INPUT FOR THIS TASK.
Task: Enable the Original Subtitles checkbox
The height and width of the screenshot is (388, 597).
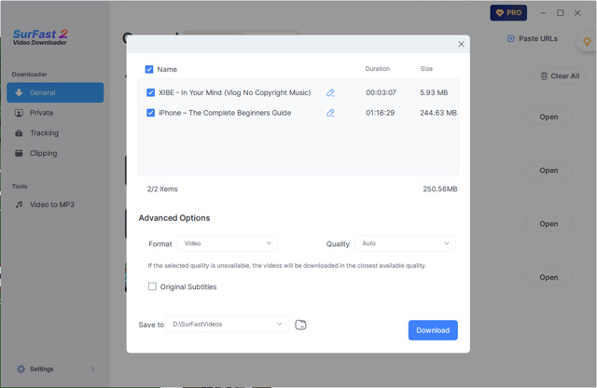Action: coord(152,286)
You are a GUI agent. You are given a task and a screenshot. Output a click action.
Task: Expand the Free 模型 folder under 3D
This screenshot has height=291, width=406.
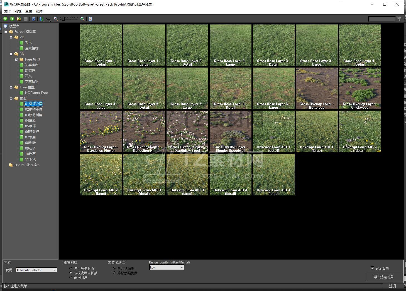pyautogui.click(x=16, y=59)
...
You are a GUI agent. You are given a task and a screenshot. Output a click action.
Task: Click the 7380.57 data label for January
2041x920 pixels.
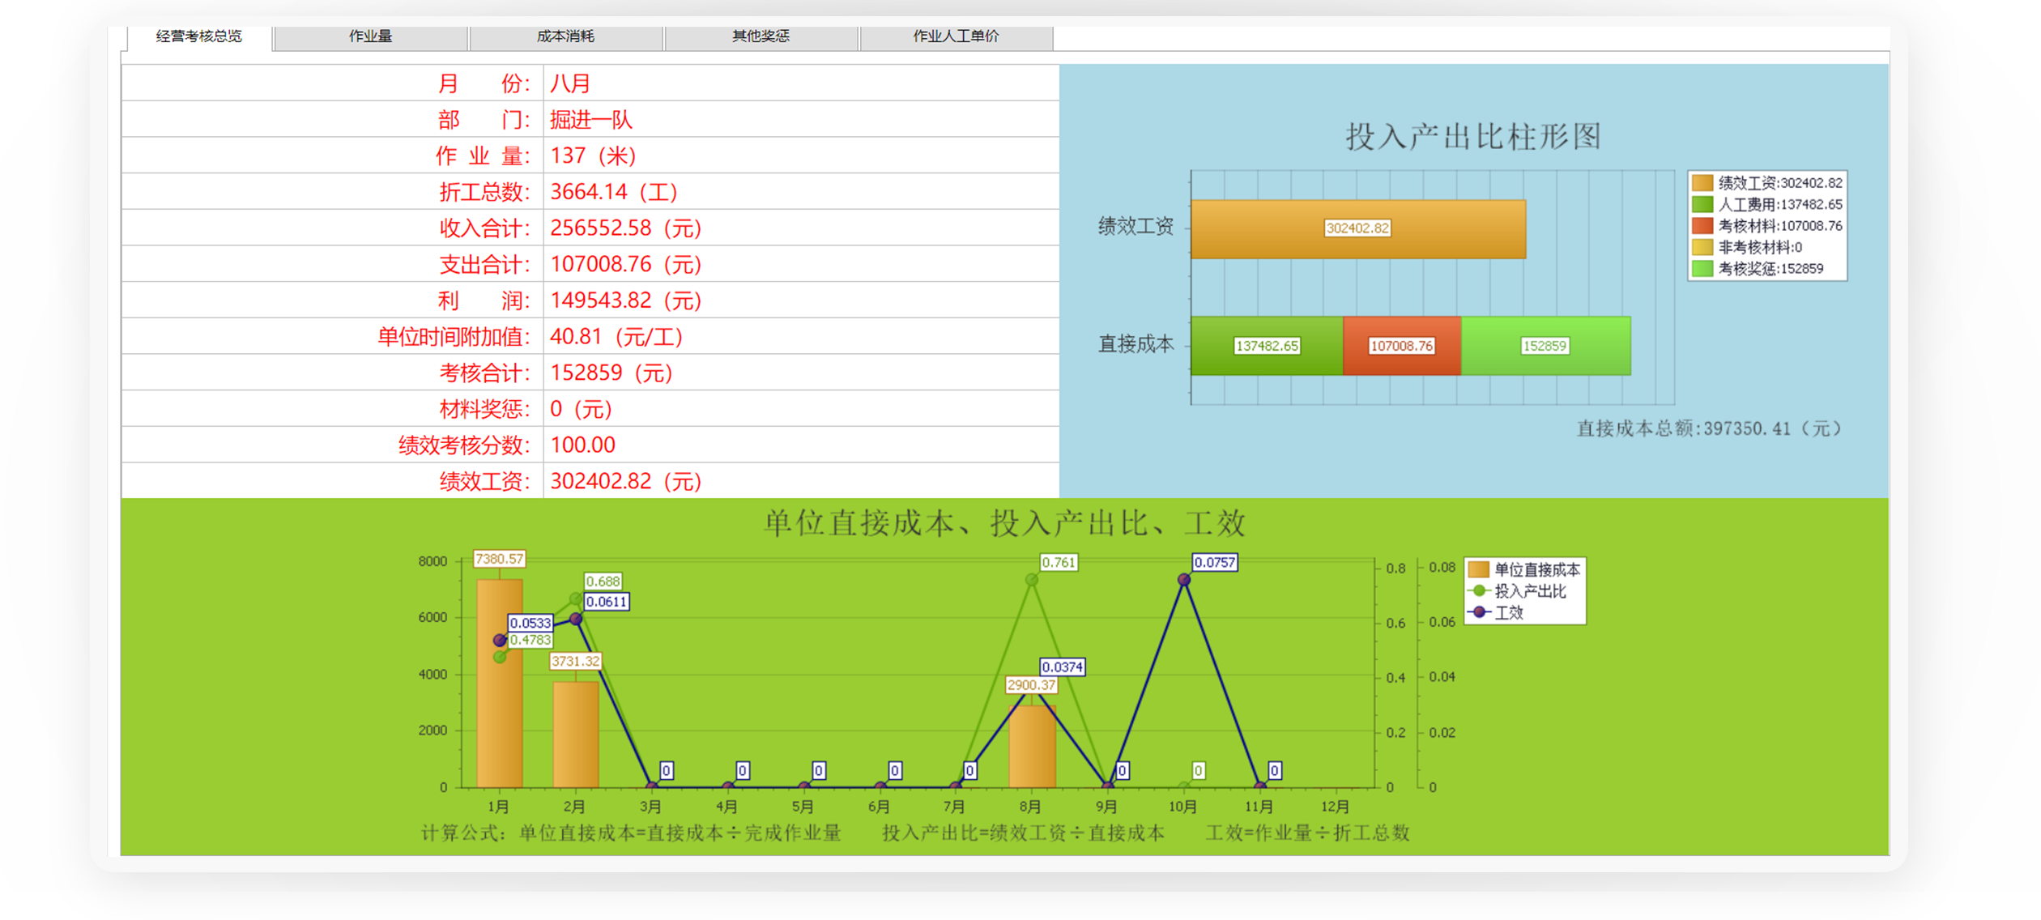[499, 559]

SET PROBLEM. Reproduce the listing lines from the line containing "Task: Enable the Original Subtitles checkbox" up to and including the line containing "Action: coord(152,286)", omitting the pictures.

THE RESPONSE.
Task: Enable the Original Subtitles checkbox
The height and width of the screenshot is (388, 597).
Action: coord(152,286)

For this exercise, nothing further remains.